Well to use a musical analogy I’d describe sin as the desire to play the wrong tune. And the tune ultimately feels wrong, it’s something about playing “The right notes in the wrong order” as the great theologian Erie Morecambe once put it.
And coming to terms with our sin usually makes us feel pretty uncomfortable, out of sync, not quite right, ‘wretched’ even, as St.Paul wrote.
Thankfully though sin is real, it isn’t the only thing. For in our lives we also have moments of harmony and melody when we sing a different and more beautiful tune.
And those moments often occur paradoxically when both we make the right choices, (I wouldn’t want to diminish the importance of choosing life over death and separation) and also when having fallen, we acknowledge our wretchedness, seek forgiveness and are restored to life and harmony.
When in our brokenness and weariness, carrying our heavy burdens we come to Christ who as our Gospel reminded us is ‘gentle and humble of heart’ and in whom ‘we find rest for our souls.’
Jesus does play the flute for each one us invites to hear and live in his harmony and melody, beautiful that it is.
And remarkably given the inevitability of our sin, he keeps on inviting us, even when we fall again and again, making the same mistakes, he still invites us to ‘learn from him’ something of a different song.
So where are we up to?
- Sin is real and brings discord and separation and is something which despite our best efforts we’re all caught up in – Think the right notes in the wrong order.
- That through that sin, we can learn more about ourselves and how we are restored to life through Christ’s forgiveness. We can sing a different song.
So then what to do about sin? Do nothing, accept that we’re all sinners, not worry about it too much and carry on.
Well that’s the temptation it was around in Paul’s time and continues today. Yet despite the inevitability of sin, I’d want to say again and again that the jumbled notes of sin aren’t the only song to sing.
If you take home one from this sermon may it be the image of Christ playing the flute and inviting us to hear a different song.
For though we’re mindful of our sin, we know too of those moments of harmony and beauty and of how enticing they are, surely we want more of them?
So even though we make a mess of it from time to time, even though we know we shall likely fall again, we know too that there is also a greater melody being played out that one day will drown out the other.
We must never forget that, never silence that harmony of Christ that invites us to dance. For his harmony is one like that chorus we can’t shake, that we sing all day. His is the song we long to sing.
This image is so important to me, for too often we see this faith we share as a kind of moral self-improvement programme, a list of dos and don’ts.
The programme is in some way represented in our Gospel today in those who tell Jesus he is a glutton and a drunk. The rules are the only thing for them.
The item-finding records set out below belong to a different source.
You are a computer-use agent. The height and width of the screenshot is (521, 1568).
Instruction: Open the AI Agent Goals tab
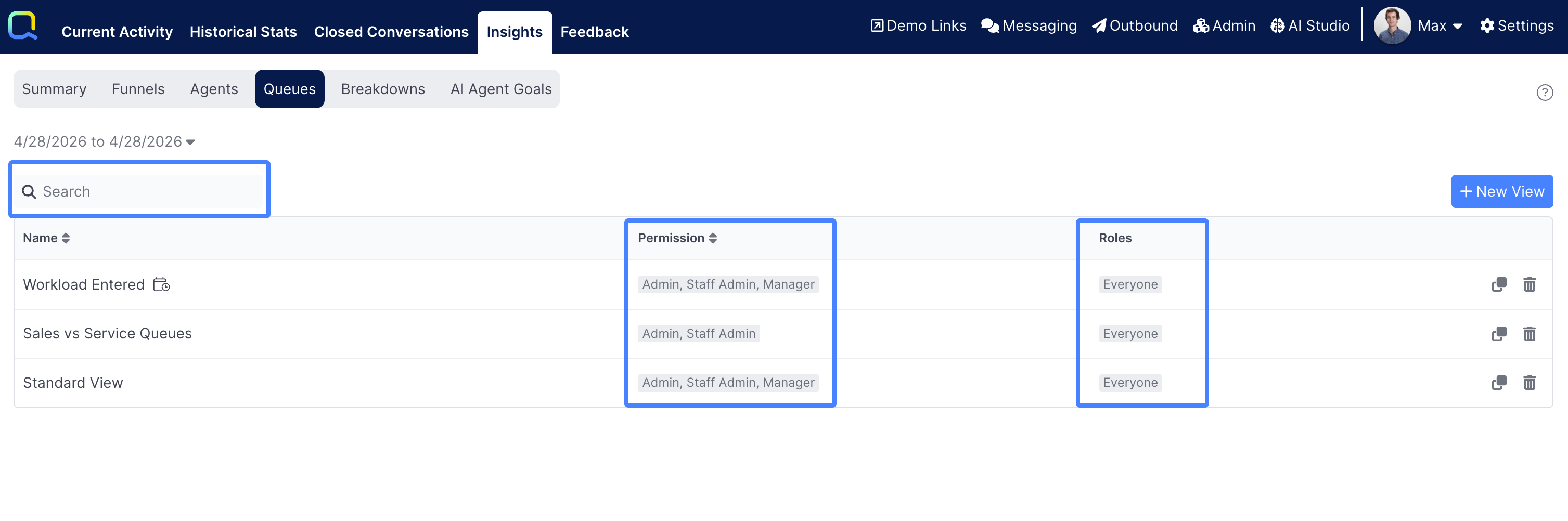[501, 89]
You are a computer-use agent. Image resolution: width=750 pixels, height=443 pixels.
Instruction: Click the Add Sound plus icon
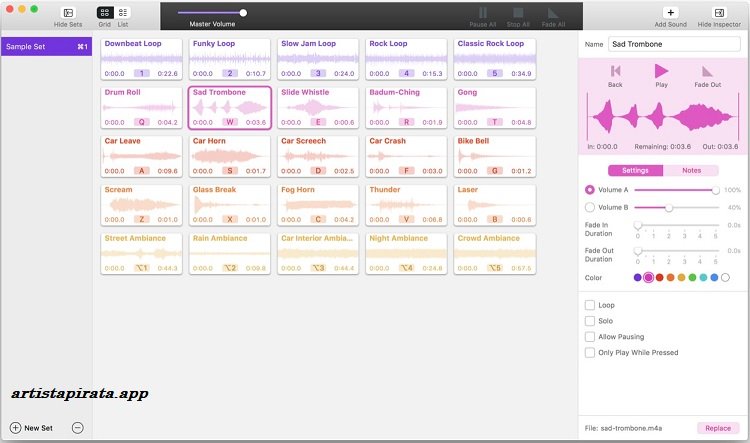coord(670,13)
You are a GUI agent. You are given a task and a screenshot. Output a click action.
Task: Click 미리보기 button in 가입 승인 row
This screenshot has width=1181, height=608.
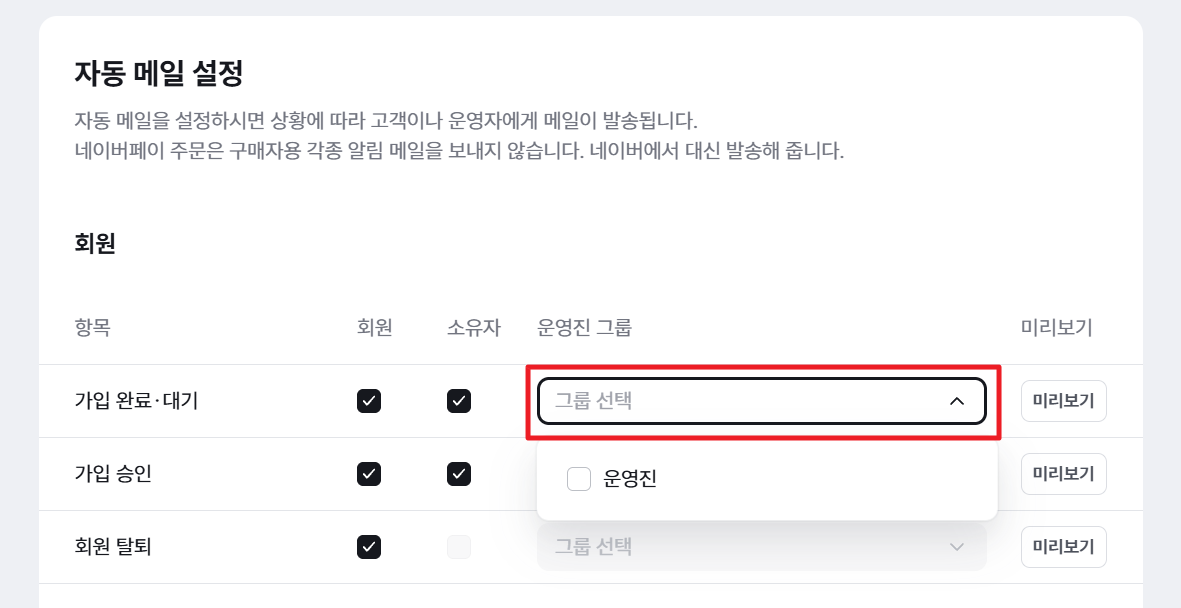1064,474
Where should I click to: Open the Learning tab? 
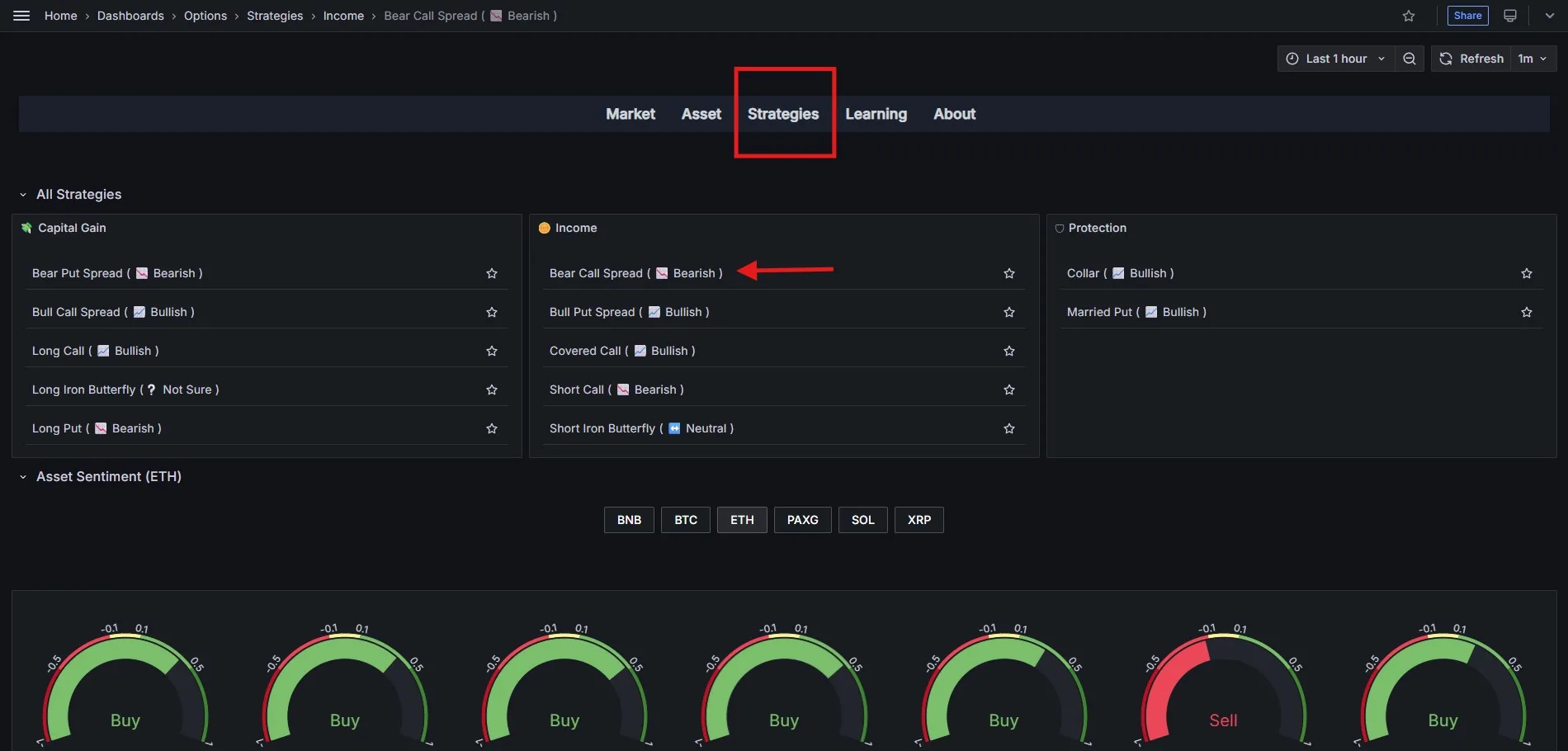click(x=876, y=114)
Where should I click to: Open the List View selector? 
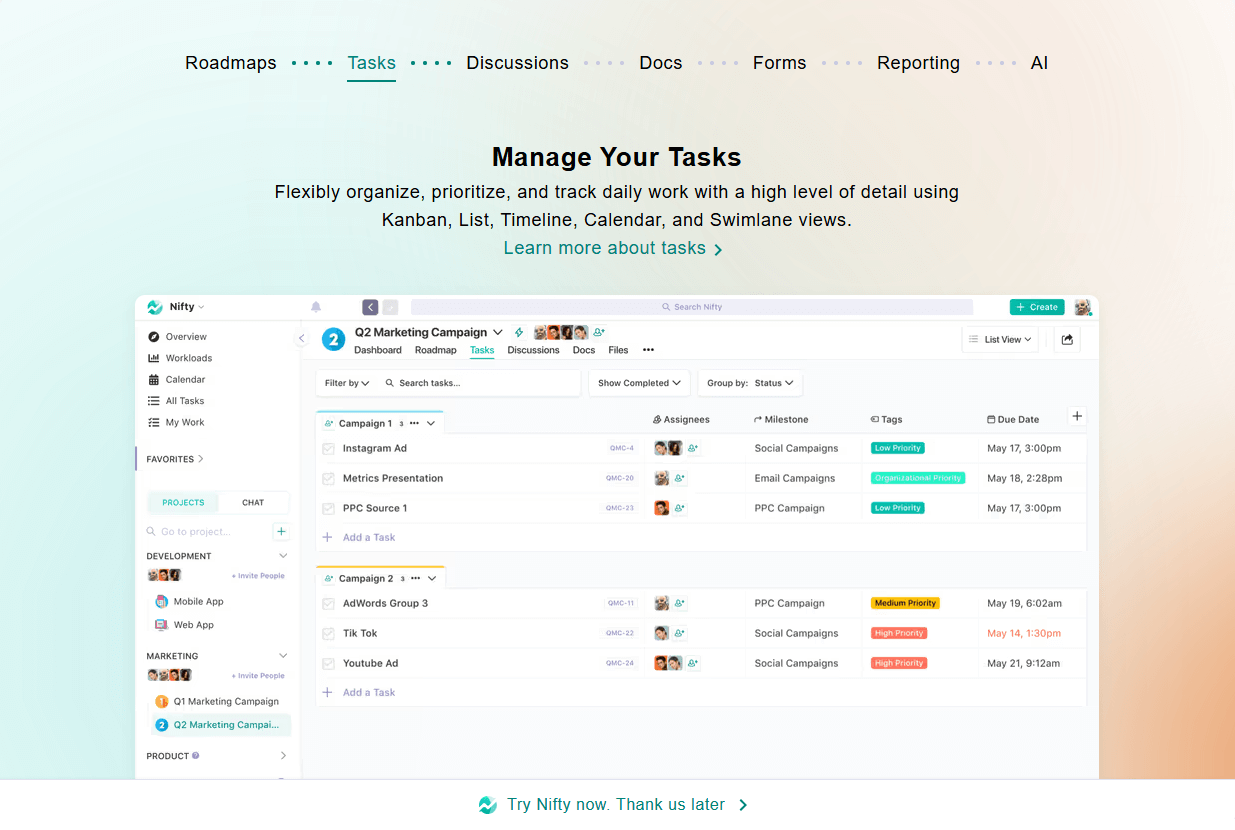[x=999, y=339]
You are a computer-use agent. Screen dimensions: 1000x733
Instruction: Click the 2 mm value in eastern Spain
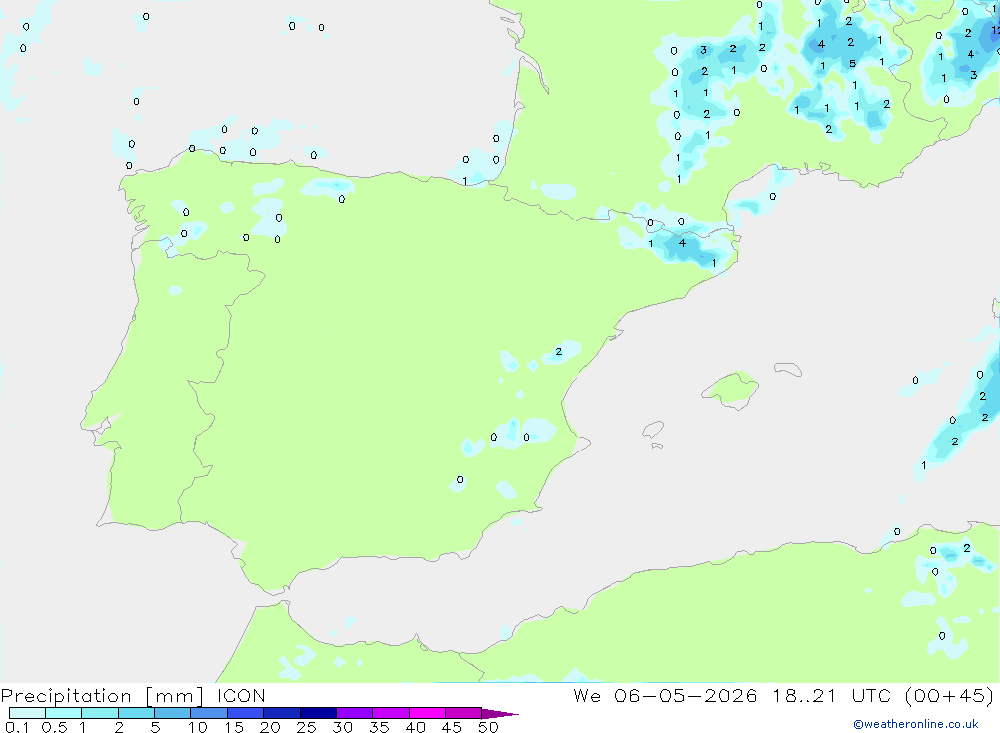click(559, 352)
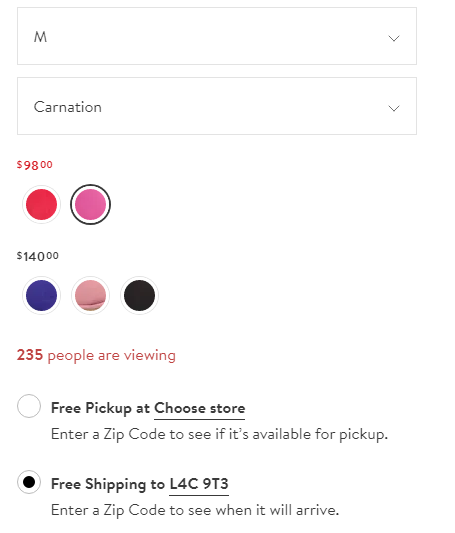
Task: Click the $140.00 regular price label
Action: [x=38, y=256]
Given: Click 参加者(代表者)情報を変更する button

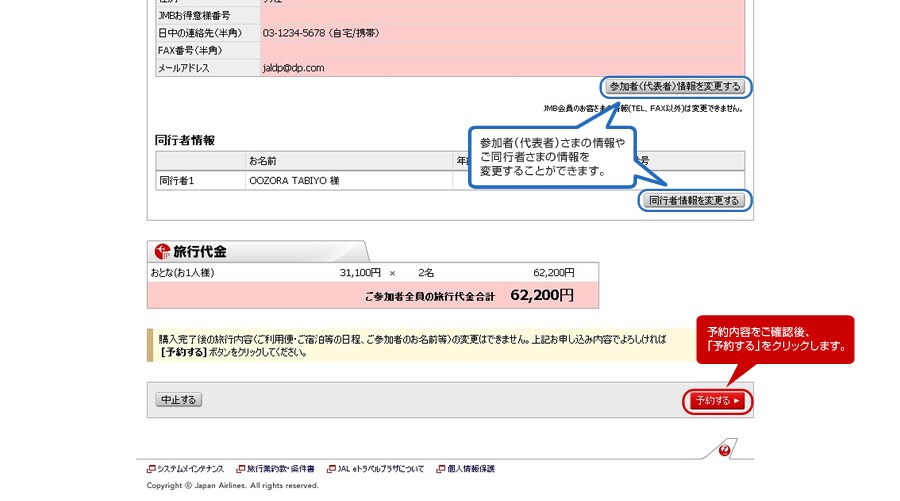Looking at the screenshot, I should (675, 86).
Yet faith in Christ means so much more than rules. Glimpsing and hearing the harmony of God and what that might mean for us is central understanding that.
So we should live knowing that though rules have their place, unless we have heard a different tune life will always be diminished by our failed efforts to lead what we think is the good life.
We’ll be glum and weighed down, always feeling guilty about what we’ve failed to do. Whereas Jesus invites us to smile, laugh and be radiant because even though we sin, we’ve heard a different tune, a tune which invites and keeps inviting us, to sing a different song.